Far from being a culinary museum piece, the pressure cooker is worthy of a location in the 21 st-century kitchen. One reason: You can make this hearty Italian meal of incredibly tender lamb with veggies and saucy beans in about an hour.
Ingredients: 1 (14- ounces) can diced tomatoes in juice,2 medium carrots, chopped,2 celery ribs, sliced,1 cup dried navy beans, picked over, Garnish: sliced flat-leaf parsley; extra-virgin olive oil for sprinkling,3 garlic cloves, thinly sliced,2 lamb shanks (2 pounds overall),2 tablespoons olive oil,1 large onion, sliced,2 rosemary sprigs,3 1/2 cups water
Directions: Pat lamb shanks dry and season with 1/2 teaspoon salt and 1/4 teaspoon pepper.

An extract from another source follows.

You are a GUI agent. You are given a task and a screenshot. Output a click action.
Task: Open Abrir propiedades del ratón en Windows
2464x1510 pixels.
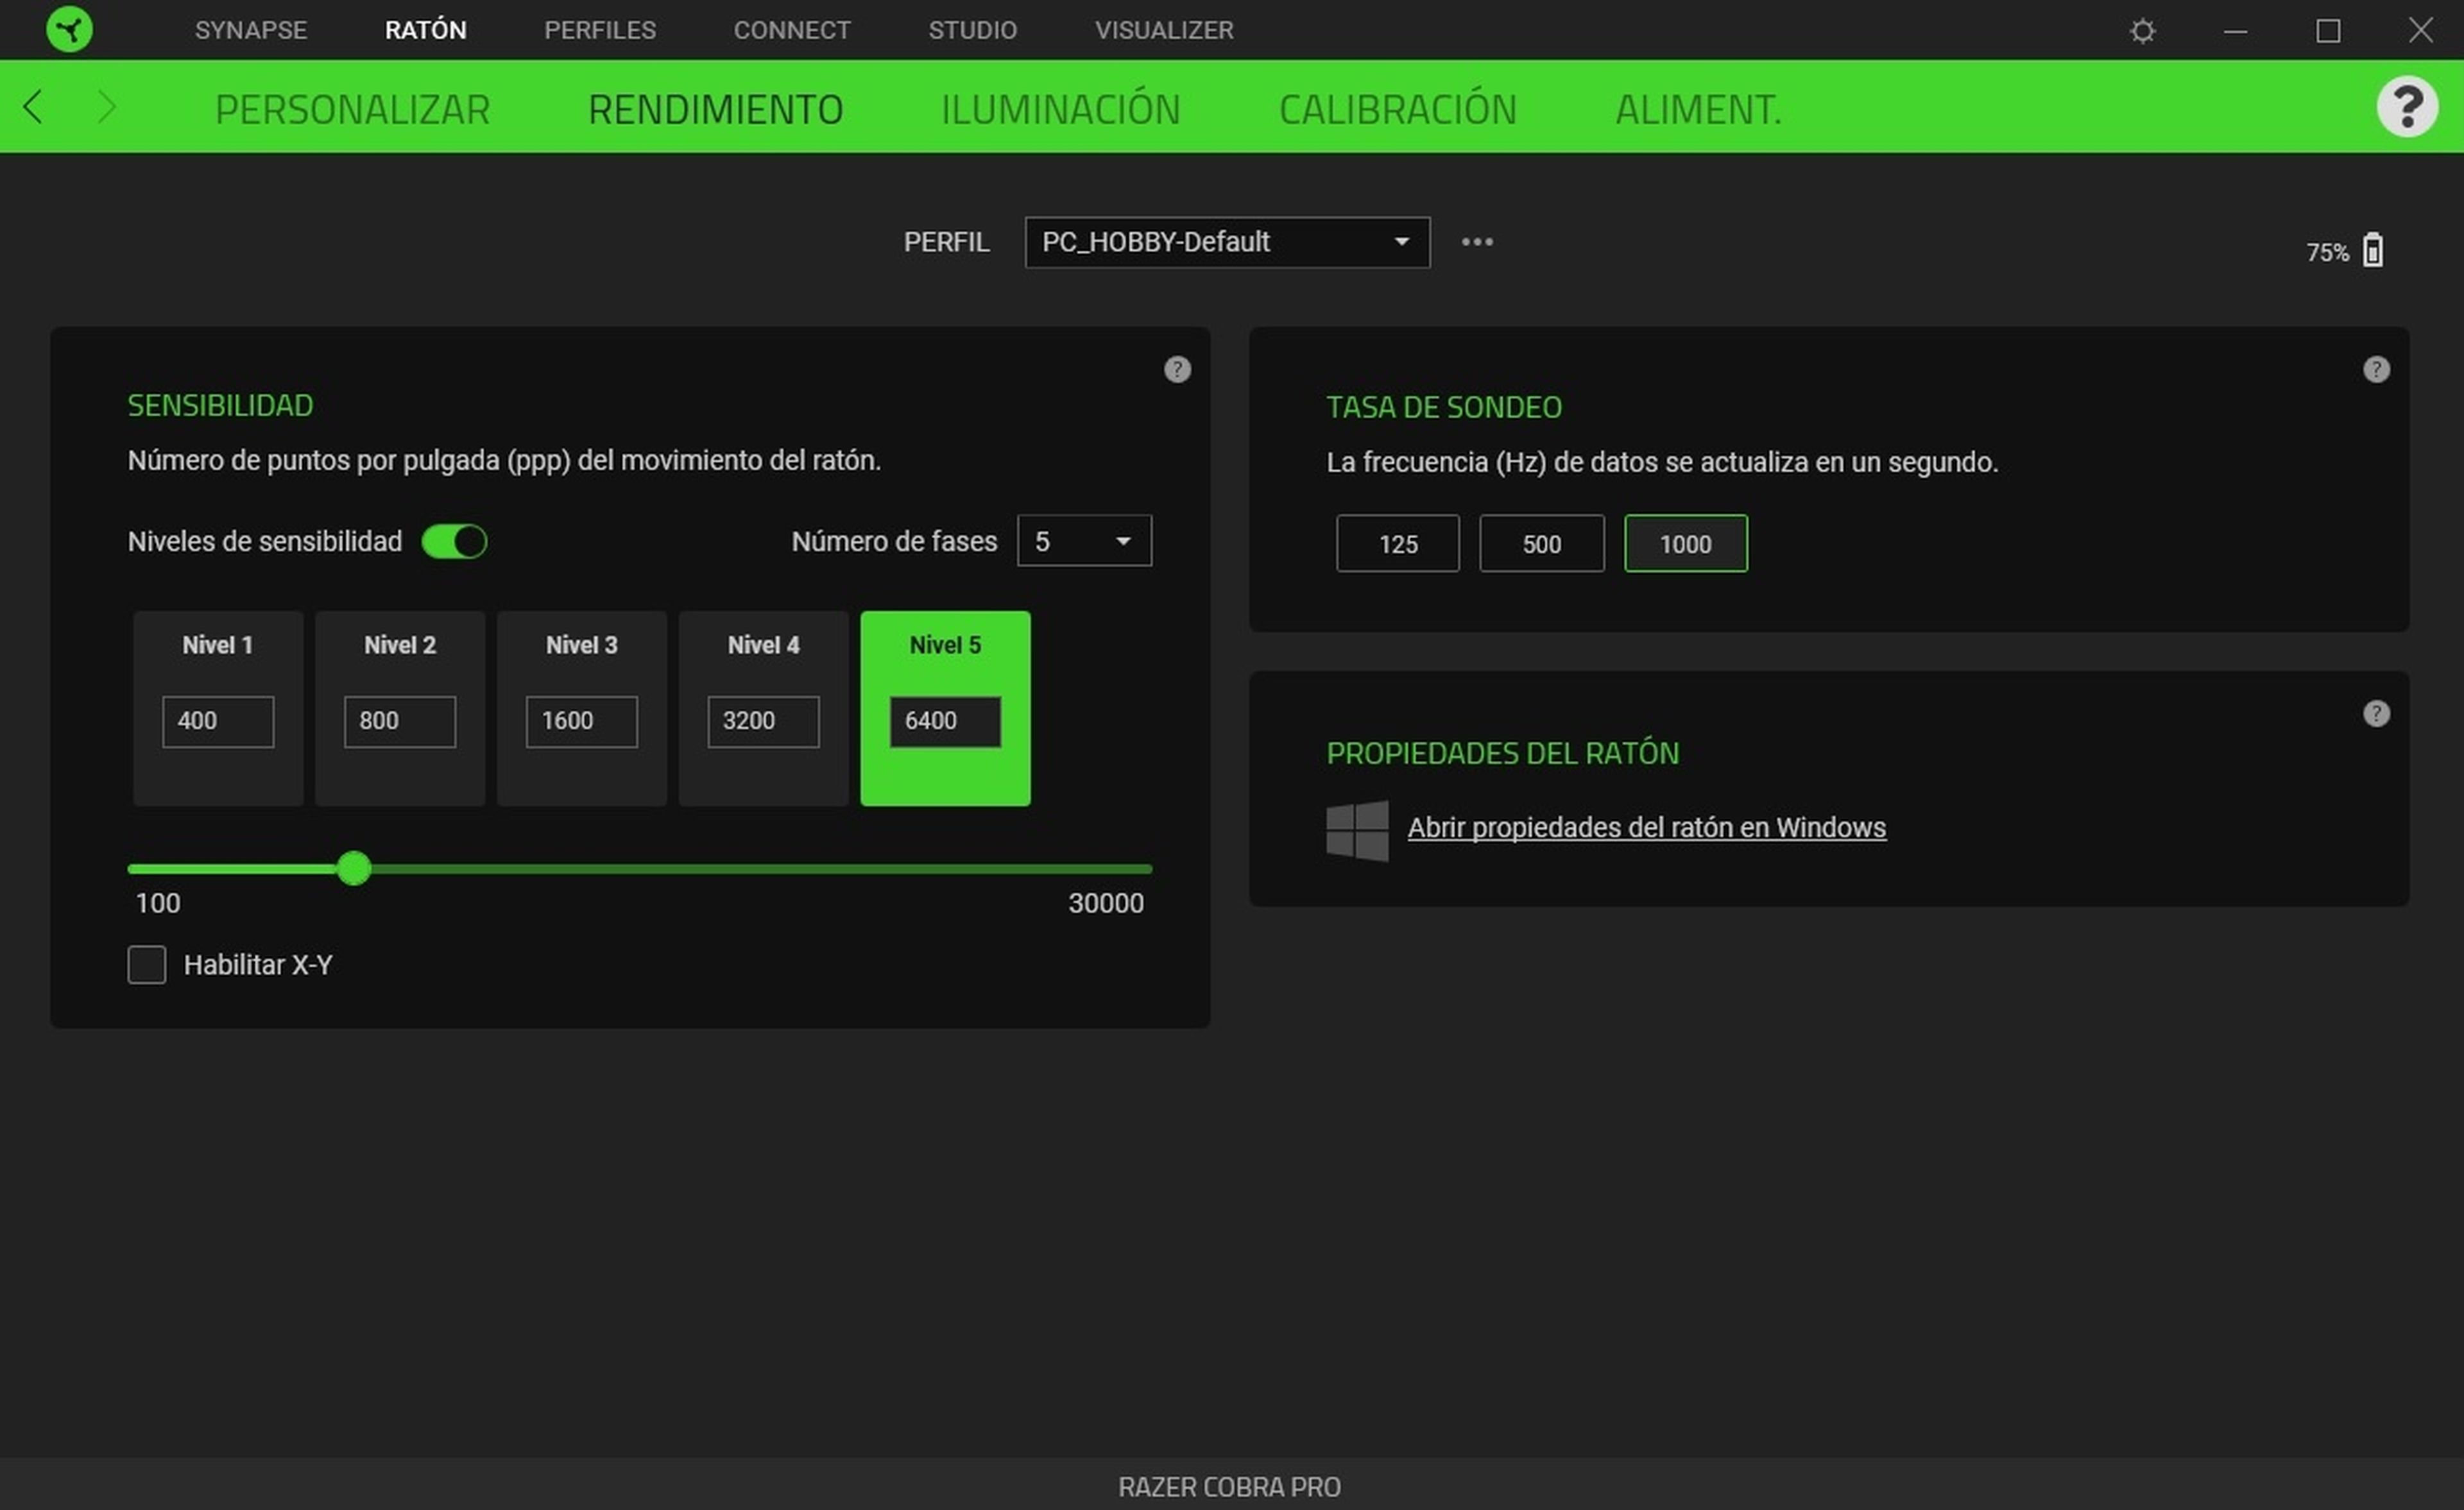click(x=1646, y=827)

Heat oil in pressure cooker over medium-high heat up until it shimmers, then brown shanks well, 1 at a time, transferring to a plate., Include onion, carrots, celery, and garlic to pressure cooker and sauté until golden brown, about 6 minutes. Include tomatoes with juice and rosemary and cook, stirring, 1 minute. Stir in beans, water, 1/2 teaspoon salt, and 1/4 teaspoon pepper., Return lamb shanks to push cooker and give a boil. Seal lid and cook at high pressure according to maker’s instructions, 30 minutes. Put pressure cooker in sink (do not eliminate cover) and run cold water over lid until pressure goes down totally. Get rid of cover and dispose of rosemary, then transfer shanks to a cutting board and coarsely shred meat., Spoon bean and veggie mix into large shallow bowls, then leading with lamb and sauce.